There’s a fork in the road.

One path leads east. The other north-east.

Which way was it? What direction did they come from?

Emilia’s hands clench and release, her fingers curling into fists and then releasing as she tries to remember.

She frowns, her whole body falling still. She was so sure that she would be able to do this, that it was all there, hiding inside her. She hangs her head, pinching the bridge of her nose.

What was it that Ciaran used to say to her? Where memory fails, allow logic to take over. There is an answer to this. There always is.

She pushes the lid back on to the marker and takes a deep, steadying breath. Allow logic to take over.

The road twists back and forth, steadily worming its way east before abruptly turning towards the south and finally emerging to join a dual carriageway.

A dual carriageway.

Here it is. That’s the answer. They never travelled on a big road like that. She is as sure of it as she was before. They never travelled that fast. And the roads were quiet – there wasn’t the sound of other cars rushing past them.

Her eyes dart quickly to the other option: the road to the north-east.

This one continues straight for a number of miles, the country road cutting through fields and farmland. It comes to an end, running directly into another country road. A smooth turn to the right or a shorter, sharper turn to the left.

Yes – this is it. This is the road they took.
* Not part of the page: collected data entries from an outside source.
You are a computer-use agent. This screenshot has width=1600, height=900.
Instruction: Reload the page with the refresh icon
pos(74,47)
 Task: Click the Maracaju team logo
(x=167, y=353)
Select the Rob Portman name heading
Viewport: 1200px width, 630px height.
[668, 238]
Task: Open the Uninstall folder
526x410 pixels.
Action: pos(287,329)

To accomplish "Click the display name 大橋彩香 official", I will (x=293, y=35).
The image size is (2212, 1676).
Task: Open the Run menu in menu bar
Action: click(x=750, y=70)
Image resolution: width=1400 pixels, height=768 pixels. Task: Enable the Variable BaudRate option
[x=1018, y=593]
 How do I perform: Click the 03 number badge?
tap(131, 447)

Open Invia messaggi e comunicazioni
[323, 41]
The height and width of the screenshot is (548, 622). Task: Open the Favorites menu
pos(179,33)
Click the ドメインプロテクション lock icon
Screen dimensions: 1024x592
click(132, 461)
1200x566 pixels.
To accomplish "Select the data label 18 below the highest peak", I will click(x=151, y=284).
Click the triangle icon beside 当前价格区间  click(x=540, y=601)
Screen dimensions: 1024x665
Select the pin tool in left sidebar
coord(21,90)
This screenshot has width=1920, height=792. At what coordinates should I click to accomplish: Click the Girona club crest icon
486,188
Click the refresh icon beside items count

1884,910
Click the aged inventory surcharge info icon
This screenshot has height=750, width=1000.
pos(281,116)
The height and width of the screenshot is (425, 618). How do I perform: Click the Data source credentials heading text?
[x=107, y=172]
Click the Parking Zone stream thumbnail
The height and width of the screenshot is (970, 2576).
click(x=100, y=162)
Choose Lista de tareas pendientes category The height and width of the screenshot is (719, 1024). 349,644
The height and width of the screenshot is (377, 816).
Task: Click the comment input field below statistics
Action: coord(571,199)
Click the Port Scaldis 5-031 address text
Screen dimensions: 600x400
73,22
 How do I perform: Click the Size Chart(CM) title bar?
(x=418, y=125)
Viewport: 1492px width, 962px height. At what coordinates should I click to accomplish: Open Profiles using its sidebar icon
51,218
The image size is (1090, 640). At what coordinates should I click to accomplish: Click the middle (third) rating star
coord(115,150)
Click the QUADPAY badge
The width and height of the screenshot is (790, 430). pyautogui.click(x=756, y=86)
And that sharp left turn – that wasn’t too far into the journey. It was when Ryan shifted from the centre of the van to the other side, his body slamming against the metal. Emilia had winced, her hands flying up to her ears to block out the sound. She had to remind herself to keep counting. Keep the time. Keep your mind.

From there it was straight – just bends in a meandering road but no turns. Nothing except the one turn that led them out of wherever the Confession Room is hidden. And that … that was a left turn.

Emilia’s pen comes to a sudden halt. With a wavering hand, she marks the page with an X.

She stares down at it, the colours of the map blending together before her eyes, the lines and markings swerving together like a kaleidoscope.

Is that it? Is that where it is?

She rushes to the laptop,

Her eyes dart from one side to the other, and she circles the coordinates. Then, carefully, she types them into the search bar.

The location loads, the map on the screen mirroring the one spread out on the floor. Holding her breath, Emilia leans in, swiping her finger until the mouse is hovering over another symbol:

Street View.

She clicks and the image buffers. At first it is blurred, a small circle whirring in the centre. But suddenly it is crystal clear. Moving even closer, her nose just inches from the screen, Emilia narrows her eyes. The image is showing a thorny hedgerow and the edge of a road. No kerb. She moves the mouse, clicking slowly on the arrow on the bottom right of the screen. The image rotates. More of the road appears, and then more, until she is staring down a narrow country lane that hits a dead end probably no more than a hundred metres further down. She keeps clicking. Click – more hedgerows. Click – an evergreen towering above. Click.

Emilia holds her breath. There, between the tree and a long line of bushes on the other side, are two iron gates. Partially hidden with overgrown plants, nature attempting to take over. But they are there. She closes her eyes, placing herself back in that van, her eyes covered, her hands bound.

Concentrate, Emilia.

A sound echoes just next to her ears. So real it could be right next to her, in this room: the slow creak of an electric gate.